Line by line, copy all of the data exactly.

Items from a dataset:
────────────────────────────────────────

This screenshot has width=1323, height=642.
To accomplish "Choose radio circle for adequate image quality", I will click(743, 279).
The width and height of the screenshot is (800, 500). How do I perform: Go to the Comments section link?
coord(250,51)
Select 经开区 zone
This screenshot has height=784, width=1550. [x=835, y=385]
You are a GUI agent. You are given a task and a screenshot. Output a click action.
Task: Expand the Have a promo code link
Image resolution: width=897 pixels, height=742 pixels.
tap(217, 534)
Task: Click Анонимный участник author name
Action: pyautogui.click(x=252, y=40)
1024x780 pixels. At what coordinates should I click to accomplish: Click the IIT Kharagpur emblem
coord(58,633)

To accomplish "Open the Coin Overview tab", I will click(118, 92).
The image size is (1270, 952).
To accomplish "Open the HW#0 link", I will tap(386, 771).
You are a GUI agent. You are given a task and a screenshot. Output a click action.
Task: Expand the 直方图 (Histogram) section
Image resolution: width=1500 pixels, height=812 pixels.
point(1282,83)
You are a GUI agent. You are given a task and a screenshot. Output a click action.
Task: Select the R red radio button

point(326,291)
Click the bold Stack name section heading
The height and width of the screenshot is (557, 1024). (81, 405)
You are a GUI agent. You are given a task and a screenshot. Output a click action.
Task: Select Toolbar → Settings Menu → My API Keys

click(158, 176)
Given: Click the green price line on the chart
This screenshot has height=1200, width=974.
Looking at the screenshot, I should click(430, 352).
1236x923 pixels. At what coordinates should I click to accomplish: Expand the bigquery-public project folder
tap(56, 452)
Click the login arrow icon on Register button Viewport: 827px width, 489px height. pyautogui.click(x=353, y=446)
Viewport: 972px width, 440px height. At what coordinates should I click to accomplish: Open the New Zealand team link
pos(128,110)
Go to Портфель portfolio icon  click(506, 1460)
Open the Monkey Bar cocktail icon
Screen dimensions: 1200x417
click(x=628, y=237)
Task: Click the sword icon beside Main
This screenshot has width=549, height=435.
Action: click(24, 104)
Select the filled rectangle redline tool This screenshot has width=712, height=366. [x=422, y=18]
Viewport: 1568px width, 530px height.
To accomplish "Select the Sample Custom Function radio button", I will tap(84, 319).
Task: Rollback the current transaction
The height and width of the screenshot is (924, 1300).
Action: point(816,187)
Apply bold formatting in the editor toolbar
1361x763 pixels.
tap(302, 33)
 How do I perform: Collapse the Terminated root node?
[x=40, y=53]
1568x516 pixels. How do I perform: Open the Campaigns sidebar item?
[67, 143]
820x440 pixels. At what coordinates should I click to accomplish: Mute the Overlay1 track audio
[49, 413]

────────────────────────────────────────

Answer box:
This screenshot has width=1323, height=642.
To accomplish "Choose radio circle for adequate image quality", I will click(743, 279).
The width and height of the screenshot is (800, 500). How do I perform: Go to the Comments section link?
coord(250,51)
Select 经开区 zone
This screenshot has height=784, width=1550. [x=835, y=385]
You are a GUI agent. You are given a task and a screenshot. Output a click action.
Task: Expand the Have a promo code link
Image resolution: width=897 pixels, height=742 pixels.
tap(217, 534)
Task: Click Анонимный участник author name
Action: pyautogui.click(x=252, y=40)
1024x780 pixels. At what coordinates should I click to accomplish: Click the IIT Kharagpur emblem
coord(58,633)

To accomplish "Open the Coin Overview tab", I will click(118, 92).
The image size is (1270, 952).
To accomplish "Open the HW#0 link", I will tap(386, 771).
You are a GUI agent. You are given a task and a screenshot. Output a click action.
Task: Expand the 直方图 (Histogram) section
Image resolution: width=1500 pixels, height=812 pixels.
point(1282,83)
You are a GUI agent. You are given a task and a screenshot. Output a click action.
Task: Select the R red radio button

point(326,291)
Click the bold Stack name section heading
The height and width of the screenshot is (557, 1024). (81, 405)
You are a GUI agent. You are given a task and a screenshot. Output a click action.
Task: Select Toolbar → Settings Menu → My API Keys

click(158, 176)
Given: Click the green price line on the chart
This screenshot has height=1200, width=974.
Looking at the screenshot, I should click(430, 352).
1236x923 pixels. At what coordinates should I click to accomplish: Expand the bigquery-public project folder
tap(56, 452)
Click the login arrow icon on Register button Viewport: 827px width, 489px height. pyautogui.click(x=353, y=446)
Viewport: 972px width, 440px height. At what coordinates should I click to accomplish: Open the New Zealand team link
pos(128,110)
Go to Портфель portfolio icon  click(506, 1460)
Open the Monkey Bar cocktail icon
Screen dimensions: 1200x417
click(x=628, y=237)
Task: Click the sword icon beside Main
This screenshot has width=549, height=435.
Action: click(24, 104)
Select the filled rectangle redline tool This screenshot has width=712, height=366. [x=422, y=18]
Viewport: 1568px width, 530px height.
To accomplish "Select the Sample Custom Function radio button", I will tap(84, 319).
Task: Rollback the current transaction
The height and width of the screenshot is (924, 1300).
Action: point(816,187)
Apply bold formatting in the editor toolbar
1361x763 pixels.
tap(302, 33)
 How do I perform: Collapse the Terminated root node?
[x=40, y=53]
1568x516 pixels. How do I perform: Open the Campaigns sidebar item?
[67, 143]
820x440 pixels. At what coordinates should I click to accomplish: Mute the Overlay1 track audio
[49, 413]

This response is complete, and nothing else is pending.